Word and element location data
━━━━━━━━━━

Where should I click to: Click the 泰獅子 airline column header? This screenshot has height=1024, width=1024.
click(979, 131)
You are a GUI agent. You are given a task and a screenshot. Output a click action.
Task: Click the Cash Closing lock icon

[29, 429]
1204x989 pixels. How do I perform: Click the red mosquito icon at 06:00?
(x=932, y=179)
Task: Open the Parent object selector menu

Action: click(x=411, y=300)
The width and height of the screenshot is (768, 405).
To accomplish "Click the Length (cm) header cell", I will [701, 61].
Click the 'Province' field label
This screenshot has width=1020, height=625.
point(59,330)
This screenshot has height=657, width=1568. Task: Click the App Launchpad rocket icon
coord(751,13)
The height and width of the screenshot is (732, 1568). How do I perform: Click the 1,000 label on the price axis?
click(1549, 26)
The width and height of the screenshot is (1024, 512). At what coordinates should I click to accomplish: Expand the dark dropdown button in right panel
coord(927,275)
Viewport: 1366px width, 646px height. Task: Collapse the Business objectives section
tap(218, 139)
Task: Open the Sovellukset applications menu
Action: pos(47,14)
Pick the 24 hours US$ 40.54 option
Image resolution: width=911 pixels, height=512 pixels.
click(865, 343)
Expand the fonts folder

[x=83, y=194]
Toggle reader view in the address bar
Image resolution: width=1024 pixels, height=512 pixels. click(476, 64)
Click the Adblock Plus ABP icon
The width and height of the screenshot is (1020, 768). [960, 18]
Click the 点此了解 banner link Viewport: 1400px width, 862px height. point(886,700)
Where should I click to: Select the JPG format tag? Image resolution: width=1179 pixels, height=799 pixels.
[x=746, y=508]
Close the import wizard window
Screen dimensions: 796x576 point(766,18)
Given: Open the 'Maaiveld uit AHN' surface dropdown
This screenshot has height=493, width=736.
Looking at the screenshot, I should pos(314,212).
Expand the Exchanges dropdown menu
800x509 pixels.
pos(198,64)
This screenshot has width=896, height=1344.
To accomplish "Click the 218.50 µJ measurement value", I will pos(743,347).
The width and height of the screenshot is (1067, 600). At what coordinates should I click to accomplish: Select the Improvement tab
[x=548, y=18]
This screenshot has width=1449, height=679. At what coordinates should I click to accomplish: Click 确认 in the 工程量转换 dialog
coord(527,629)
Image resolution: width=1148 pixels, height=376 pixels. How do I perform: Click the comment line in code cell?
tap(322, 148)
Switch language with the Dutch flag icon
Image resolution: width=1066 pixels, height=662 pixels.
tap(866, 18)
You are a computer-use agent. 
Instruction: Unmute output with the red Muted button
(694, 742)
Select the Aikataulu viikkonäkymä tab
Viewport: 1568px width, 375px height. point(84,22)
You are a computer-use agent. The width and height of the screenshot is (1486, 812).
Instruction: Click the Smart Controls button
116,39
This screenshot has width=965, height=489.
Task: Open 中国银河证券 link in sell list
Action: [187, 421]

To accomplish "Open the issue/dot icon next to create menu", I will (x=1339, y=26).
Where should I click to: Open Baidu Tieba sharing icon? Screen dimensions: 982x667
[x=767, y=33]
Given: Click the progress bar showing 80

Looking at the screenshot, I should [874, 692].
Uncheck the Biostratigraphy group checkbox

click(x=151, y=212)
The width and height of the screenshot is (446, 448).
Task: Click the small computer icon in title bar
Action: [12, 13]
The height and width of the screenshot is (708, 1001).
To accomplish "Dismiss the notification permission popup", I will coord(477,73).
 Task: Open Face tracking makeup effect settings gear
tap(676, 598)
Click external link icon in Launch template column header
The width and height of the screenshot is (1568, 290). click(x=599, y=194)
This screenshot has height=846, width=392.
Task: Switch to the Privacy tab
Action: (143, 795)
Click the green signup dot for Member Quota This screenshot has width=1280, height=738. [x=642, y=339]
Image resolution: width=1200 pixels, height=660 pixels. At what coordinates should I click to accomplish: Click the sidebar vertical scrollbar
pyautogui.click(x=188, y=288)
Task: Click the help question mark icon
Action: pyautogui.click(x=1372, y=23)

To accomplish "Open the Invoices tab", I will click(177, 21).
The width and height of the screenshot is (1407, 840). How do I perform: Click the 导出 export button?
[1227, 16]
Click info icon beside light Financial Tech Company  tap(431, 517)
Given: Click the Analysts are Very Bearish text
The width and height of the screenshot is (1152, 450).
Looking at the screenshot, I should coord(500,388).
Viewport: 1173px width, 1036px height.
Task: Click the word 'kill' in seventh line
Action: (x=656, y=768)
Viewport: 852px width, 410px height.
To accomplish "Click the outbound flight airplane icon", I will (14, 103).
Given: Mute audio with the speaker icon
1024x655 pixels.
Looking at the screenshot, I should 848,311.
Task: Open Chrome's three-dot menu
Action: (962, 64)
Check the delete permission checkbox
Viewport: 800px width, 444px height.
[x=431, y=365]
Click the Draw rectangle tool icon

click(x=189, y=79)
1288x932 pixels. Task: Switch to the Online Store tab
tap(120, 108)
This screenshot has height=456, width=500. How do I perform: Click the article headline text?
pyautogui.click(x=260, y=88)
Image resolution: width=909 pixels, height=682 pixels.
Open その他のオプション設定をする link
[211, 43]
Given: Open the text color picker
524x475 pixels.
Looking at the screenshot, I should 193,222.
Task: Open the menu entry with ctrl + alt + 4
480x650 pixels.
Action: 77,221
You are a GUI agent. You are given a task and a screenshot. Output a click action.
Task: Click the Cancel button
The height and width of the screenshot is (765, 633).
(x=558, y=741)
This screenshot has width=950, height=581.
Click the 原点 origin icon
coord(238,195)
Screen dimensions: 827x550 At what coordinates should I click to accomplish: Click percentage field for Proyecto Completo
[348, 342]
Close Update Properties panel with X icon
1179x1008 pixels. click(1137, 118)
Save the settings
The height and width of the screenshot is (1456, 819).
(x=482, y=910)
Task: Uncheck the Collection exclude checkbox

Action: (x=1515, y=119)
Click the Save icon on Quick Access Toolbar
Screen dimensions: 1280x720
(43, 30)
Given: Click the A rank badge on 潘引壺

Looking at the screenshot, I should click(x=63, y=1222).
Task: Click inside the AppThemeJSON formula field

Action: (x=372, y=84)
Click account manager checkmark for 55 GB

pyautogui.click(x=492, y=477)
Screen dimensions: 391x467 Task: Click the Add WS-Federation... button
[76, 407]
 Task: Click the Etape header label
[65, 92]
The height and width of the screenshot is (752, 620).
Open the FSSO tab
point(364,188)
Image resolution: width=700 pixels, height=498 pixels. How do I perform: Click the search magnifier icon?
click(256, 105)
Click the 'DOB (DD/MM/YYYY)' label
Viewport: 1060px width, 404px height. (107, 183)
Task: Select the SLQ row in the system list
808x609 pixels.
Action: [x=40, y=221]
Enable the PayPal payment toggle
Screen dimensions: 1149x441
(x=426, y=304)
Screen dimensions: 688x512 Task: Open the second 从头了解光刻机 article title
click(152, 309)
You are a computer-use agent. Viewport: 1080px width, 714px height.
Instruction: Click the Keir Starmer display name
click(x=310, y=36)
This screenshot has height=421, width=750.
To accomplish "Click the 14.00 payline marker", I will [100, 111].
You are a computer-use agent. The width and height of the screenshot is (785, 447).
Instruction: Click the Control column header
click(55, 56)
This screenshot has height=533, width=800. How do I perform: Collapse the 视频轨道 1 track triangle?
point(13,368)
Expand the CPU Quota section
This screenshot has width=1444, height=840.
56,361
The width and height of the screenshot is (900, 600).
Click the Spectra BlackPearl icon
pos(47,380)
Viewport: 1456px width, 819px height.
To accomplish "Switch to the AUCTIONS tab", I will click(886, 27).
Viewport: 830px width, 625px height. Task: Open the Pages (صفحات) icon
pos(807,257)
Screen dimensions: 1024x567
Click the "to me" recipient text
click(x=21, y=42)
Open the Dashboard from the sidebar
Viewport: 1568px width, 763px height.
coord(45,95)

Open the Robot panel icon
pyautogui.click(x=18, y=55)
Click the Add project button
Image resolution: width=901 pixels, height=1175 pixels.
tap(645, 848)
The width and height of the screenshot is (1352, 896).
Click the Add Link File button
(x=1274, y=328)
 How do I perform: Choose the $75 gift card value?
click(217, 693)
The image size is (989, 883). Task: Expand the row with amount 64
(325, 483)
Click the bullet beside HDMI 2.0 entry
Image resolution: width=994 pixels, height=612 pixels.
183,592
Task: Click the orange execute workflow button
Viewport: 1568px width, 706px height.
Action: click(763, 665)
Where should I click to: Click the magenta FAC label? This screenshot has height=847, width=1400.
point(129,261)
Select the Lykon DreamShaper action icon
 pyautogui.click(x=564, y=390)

━━━━━━━━━━

Stated problem
Recast the lines of the records as a JSON list of strings, one string per line, omitting blank lines. Start at the first line of the records and end with the line containing "(x=932, y=179)", including both.

Output of the exercise
[
  "Where should I click to: Click the 泰獅子 airline column header? This screenshot has height=1024, width=1024.",
  "click(979, 131)",
  "You are a GUI agent. You are given a task and a screenshot. Output a click action.",
  "Task: Click the Cash Closing lock icon",
  "[29, 429]",
  "1204x989 pixels. How do I perform: Click the red mosquito icon at 06:00?",
  "(x=932, y=179)"
]